When this started all I was trying to do was get out of paying for something I didn’t need and never asked for. By the end I was going for blood as someone else enacted their revenge.
This happened back in 2002 on Marine Corps Recruit Depot San Diego. I was stationed down the way at 32nd Street Naval Base for my MIlitary Occupation Specialty school and was a new Lance Corporal (E3) at the time. I had a 1994 Dodge Spirit with 180K miles or so and I’d just driven it across the country. I bought it a few days before leaving KS at an Auto auction. A couple weeks into my school it died, at the gate, next to the sentry.
After an initial freak out that I was a suicide bomber and the subsequent search of me and my car everyone calms down and they help push my car to the top of the hill so I can coast down the other side and into the auto repair shop parking lot which thankfully went without incident.

# Problem statement
Decide whether each statement agrees with the account of the car that broke down: 1. The narrator bought the car at an auto auction. 2. The car broke down in the auto repair shop parking lot. 3. The narrator held the rank of Lance Corporal at the time. Answer yes or no for each, quoting the deciding words. The data after this account has nothing to do with it.

# Data lines

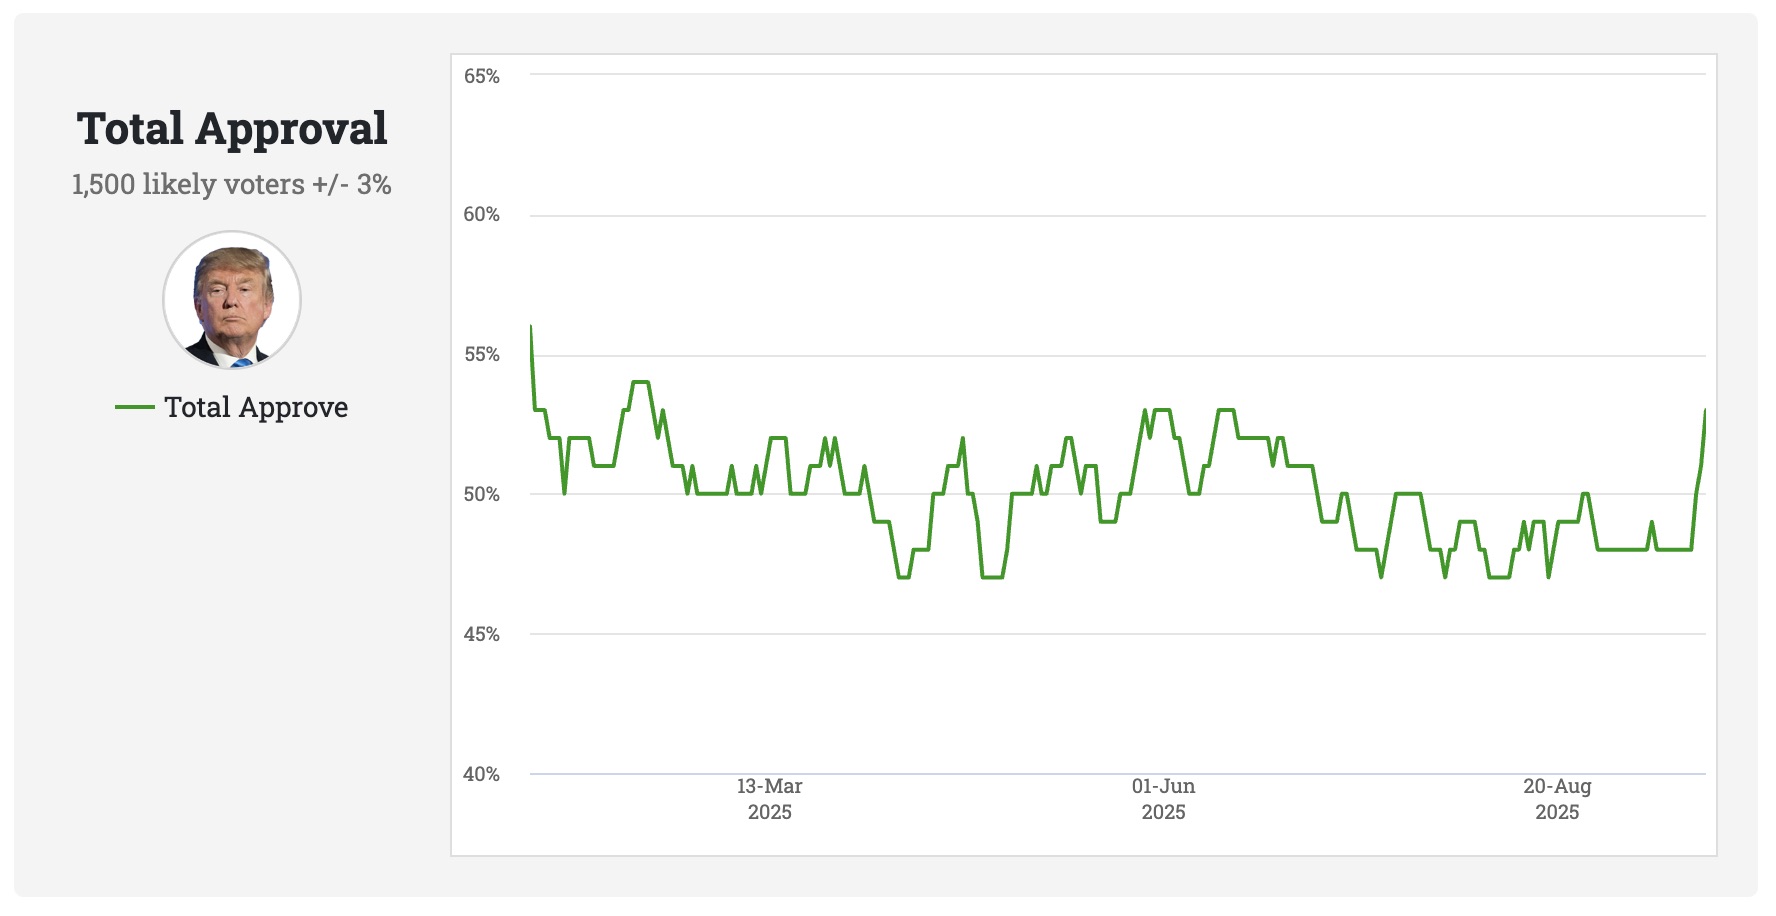Viewport: 1776px width, 916px height.
Task: Select the 13-Mar 2025 date label
Action: 770,799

# Answer to this task
1. Yes: "I bought it a few days before leaving KS at an Auto auction."
2. No: "it died, at the gate, next to the sentry."
3. Yes: "was a new Lance Corporal (E3) at the time."